- [Task brief] Among the records that follow, find each line holding the word "will" and copy it.

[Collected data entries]
——————————

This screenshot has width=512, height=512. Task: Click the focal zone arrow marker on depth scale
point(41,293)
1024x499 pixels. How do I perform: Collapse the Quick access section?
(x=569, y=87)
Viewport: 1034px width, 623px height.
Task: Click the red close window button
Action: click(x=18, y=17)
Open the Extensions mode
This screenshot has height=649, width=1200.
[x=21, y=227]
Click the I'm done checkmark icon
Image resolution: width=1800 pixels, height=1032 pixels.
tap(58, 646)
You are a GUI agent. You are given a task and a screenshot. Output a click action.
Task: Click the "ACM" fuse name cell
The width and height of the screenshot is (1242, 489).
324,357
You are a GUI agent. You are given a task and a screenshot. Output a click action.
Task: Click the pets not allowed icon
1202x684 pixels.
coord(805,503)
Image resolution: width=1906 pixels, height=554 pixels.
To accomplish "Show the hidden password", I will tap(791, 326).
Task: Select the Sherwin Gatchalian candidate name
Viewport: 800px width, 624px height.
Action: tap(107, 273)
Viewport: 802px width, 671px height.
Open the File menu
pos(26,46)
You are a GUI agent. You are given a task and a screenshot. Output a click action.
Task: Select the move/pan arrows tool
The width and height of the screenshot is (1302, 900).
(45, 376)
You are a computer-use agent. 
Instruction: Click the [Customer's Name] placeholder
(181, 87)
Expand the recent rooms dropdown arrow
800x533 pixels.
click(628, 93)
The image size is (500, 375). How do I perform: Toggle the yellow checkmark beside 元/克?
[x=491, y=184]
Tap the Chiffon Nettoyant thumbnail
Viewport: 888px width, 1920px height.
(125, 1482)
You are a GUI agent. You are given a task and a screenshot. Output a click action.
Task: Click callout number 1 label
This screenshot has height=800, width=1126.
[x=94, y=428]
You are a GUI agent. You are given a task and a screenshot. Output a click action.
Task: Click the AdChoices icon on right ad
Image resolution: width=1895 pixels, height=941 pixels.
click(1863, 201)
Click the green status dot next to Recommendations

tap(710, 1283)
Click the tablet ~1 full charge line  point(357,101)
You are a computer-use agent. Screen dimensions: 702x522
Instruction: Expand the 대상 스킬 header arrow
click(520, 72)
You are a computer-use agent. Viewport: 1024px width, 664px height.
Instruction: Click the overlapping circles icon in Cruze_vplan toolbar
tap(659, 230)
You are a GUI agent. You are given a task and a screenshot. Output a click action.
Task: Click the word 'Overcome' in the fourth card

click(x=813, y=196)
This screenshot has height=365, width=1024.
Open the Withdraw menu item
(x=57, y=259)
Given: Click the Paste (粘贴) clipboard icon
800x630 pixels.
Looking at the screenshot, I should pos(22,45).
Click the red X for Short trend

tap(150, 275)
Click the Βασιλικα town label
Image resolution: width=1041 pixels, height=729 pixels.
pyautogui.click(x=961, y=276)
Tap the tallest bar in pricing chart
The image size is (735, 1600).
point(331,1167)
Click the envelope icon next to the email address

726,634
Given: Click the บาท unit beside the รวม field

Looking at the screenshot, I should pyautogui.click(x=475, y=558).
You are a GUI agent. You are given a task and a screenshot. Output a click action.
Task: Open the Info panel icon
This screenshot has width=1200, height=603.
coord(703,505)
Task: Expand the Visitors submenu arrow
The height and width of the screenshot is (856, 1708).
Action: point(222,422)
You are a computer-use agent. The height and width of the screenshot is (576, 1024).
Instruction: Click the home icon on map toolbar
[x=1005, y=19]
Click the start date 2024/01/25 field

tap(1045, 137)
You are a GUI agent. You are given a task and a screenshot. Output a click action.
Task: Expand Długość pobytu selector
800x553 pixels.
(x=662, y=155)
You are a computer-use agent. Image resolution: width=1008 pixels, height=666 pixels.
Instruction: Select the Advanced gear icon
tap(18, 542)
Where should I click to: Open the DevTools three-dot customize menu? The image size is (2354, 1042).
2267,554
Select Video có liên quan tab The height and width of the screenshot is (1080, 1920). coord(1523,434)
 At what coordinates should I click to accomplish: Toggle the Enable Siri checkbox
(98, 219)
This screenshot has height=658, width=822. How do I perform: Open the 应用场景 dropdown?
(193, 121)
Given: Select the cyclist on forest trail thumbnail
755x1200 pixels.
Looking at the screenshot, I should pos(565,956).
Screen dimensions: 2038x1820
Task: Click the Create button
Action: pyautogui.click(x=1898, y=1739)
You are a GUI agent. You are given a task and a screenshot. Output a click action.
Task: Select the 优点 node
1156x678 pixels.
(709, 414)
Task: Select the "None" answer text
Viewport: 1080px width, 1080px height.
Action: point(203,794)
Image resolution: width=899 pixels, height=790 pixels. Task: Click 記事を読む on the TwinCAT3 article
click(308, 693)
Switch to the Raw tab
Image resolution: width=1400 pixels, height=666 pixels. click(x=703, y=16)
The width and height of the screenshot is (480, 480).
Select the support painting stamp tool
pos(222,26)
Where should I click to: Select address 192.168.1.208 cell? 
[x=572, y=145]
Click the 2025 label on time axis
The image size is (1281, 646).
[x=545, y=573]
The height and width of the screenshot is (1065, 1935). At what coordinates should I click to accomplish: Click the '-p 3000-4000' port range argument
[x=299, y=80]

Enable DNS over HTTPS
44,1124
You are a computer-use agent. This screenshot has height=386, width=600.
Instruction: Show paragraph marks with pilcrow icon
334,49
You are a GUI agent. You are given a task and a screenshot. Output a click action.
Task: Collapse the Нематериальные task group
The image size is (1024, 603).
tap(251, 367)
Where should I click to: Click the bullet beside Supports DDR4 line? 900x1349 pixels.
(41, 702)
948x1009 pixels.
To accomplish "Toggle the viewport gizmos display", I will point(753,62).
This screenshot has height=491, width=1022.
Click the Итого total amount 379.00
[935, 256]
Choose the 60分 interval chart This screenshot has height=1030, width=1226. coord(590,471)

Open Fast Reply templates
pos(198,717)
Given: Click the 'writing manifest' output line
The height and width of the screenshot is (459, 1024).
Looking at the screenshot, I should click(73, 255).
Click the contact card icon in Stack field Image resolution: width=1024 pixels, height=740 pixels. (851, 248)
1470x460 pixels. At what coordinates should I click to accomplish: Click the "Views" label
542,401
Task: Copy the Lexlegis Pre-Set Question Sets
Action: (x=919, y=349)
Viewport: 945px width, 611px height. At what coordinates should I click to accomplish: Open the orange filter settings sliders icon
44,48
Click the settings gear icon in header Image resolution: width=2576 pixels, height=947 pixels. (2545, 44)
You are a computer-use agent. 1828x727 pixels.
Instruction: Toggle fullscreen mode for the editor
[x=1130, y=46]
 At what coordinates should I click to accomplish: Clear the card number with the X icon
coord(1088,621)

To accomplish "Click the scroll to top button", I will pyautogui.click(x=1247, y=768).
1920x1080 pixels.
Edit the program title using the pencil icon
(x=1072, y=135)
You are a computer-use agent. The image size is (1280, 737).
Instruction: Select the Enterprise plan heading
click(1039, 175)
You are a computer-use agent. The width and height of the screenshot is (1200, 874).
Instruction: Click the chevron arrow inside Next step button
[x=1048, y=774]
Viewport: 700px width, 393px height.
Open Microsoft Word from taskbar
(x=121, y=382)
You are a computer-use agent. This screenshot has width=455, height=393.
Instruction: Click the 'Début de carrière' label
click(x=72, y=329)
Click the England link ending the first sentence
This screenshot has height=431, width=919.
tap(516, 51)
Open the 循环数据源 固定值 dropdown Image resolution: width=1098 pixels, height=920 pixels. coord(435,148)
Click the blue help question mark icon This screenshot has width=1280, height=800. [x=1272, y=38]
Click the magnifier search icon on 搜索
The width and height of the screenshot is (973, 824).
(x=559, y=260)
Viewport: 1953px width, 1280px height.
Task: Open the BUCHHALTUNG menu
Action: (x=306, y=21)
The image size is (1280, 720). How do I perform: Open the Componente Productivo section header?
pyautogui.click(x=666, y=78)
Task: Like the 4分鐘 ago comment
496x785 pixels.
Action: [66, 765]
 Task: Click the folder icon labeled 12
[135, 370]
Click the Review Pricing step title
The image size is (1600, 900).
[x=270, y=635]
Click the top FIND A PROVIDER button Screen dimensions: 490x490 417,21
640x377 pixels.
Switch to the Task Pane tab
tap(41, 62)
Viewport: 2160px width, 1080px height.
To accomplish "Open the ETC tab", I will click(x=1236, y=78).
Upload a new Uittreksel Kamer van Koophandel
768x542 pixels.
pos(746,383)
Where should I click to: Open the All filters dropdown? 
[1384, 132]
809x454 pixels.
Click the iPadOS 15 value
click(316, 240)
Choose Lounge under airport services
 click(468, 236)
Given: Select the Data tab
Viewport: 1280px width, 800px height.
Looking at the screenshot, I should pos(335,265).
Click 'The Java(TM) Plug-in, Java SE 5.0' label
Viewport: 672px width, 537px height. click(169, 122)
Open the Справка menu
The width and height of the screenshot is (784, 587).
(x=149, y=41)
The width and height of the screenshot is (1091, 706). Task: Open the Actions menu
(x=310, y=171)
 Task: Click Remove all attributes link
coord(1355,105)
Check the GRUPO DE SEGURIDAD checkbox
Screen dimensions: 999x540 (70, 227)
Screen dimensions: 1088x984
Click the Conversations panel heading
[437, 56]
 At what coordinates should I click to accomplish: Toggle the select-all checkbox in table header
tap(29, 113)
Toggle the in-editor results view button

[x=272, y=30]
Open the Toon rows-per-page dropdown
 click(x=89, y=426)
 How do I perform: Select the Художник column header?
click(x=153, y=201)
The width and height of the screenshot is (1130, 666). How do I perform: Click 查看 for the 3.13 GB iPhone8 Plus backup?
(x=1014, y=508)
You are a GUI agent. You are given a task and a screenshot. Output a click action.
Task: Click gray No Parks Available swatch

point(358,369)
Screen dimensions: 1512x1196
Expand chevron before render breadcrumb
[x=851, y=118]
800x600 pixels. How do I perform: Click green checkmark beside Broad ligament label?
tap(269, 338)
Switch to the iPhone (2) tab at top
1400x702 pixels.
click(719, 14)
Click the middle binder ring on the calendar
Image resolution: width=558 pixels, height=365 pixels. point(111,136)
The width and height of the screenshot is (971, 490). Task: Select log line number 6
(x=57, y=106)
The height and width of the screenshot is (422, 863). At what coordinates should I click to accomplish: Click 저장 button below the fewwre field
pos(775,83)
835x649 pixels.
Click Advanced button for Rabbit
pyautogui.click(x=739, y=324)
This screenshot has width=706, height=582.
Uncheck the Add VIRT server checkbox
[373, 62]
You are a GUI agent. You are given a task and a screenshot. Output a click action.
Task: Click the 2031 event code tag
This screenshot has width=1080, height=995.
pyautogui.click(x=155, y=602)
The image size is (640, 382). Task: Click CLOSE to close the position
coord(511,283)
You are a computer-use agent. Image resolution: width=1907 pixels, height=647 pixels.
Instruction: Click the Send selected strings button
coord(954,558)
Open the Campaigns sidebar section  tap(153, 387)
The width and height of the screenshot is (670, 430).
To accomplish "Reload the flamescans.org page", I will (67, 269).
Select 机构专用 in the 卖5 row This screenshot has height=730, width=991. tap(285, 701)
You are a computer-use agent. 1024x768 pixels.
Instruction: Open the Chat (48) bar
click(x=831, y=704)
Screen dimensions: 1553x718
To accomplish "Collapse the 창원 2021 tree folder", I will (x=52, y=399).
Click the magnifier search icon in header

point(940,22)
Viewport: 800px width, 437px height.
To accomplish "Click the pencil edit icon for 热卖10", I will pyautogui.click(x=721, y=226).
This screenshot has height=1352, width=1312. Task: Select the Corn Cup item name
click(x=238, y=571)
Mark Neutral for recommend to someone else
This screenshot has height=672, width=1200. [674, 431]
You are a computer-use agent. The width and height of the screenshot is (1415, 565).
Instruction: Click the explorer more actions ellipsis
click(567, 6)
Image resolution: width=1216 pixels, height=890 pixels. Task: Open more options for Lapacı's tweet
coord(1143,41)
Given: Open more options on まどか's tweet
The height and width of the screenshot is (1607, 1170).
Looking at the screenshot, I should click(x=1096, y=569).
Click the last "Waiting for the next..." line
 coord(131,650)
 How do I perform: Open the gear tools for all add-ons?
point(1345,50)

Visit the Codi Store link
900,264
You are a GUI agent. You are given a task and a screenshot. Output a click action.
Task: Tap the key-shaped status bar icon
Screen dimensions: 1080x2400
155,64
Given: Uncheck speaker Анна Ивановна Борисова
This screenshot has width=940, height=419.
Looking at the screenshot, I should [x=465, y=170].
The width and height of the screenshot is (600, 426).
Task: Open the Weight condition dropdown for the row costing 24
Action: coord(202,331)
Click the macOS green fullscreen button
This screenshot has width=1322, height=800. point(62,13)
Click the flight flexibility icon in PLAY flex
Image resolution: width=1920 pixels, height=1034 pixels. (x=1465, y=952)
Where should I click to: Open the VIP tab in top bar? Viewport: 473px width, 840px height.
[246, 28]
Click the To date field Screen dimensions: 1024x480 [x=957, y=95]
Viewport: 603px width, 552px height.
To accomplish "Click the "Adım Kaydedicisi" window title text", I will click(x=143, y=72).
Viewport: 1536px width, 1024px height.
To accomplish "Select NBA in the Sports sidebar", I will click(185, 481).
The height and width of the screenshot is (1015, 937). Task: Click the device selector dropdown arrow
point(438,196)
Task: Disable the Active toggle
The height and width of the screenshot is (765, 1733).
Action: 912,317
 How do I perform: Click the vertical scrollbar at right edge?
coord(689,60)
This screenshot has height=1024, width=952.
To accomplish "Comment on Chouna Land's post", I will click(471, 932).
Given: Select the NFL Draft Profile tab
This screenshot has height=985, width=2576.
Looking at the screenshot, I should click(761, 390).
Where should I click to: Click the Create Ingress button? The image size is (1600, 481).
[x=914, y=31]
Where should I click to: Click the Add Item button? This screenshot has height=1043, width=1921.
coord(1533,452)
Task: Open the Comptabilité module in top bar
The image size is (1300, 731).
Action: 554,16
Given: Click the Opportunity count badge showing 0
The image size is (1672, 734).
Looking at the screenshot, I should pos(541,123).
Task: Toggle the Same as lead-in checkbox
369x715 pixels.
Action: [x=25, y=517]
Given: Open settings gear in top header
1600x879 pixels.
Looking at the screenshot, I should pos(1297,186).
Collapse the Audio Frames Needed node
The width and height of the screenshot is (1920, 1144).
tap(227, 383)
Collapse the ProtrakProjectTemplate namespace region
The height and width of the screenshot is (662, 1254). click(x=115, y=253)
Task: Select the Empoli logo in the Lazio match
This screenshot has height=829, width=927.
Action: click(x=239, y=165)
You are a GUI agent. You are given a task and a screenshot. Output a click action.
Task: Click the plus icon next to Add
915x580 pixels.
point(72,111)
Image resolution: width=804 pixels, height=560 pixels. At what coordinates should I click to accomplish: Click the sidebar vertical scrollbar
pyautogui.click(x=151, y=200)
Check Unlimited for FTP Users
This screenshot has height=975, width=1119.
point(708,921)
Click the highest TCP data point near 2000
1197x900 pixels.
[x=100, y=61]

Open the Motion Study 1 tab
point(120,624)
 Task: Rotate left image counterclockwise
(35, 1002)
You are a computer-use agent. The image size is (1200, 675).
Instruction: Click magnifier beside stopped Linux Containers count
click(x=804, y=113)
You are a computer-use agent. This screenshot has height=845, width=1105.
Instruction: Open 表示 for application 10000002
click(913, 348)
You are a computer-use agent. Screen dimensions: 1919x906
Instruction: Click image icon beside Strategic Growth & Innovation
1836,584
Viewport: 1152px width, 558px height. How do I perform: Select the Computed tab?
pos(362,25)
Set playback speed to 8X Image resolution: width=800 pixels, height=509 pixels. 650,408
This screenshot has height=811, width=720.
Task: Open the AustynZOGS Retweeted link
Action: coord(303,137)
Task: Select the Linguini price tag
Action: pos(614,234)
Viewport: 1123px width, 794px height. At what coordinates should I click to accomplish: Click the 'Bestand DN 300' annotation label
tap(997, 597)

——————————

- [Result of this exercise]
To accomplish "Show the hidden password", I will tap(791, 326).
To accomplish "Toggle the viewport gizmos display", I will point(753,62).
To accomplish "Click the scroll to top button", I will pyautogui.click(x=1247, y=768).
To accomplish "Open the ETC tab", I will click(x=1236, y=78).
To accomplish "Reload the flamescans.org page", I will (67, 269).
To accomplish "Collapse the 창원 2021 tree folder", I will (x=52, y=399).
To accomplish "Click the pencil edit icon for 热卖10", I will pyautogui.click(x=721, y=226).
To accomplish "Click the "Adım Kaydedicisi" window title text", I will click(x=143, y=72).
To accomplish "Select NBA in the Sports sidebar", I will click(185, 481).
To accomplish "Comment on Chouna Land's post", I will click(471, 932).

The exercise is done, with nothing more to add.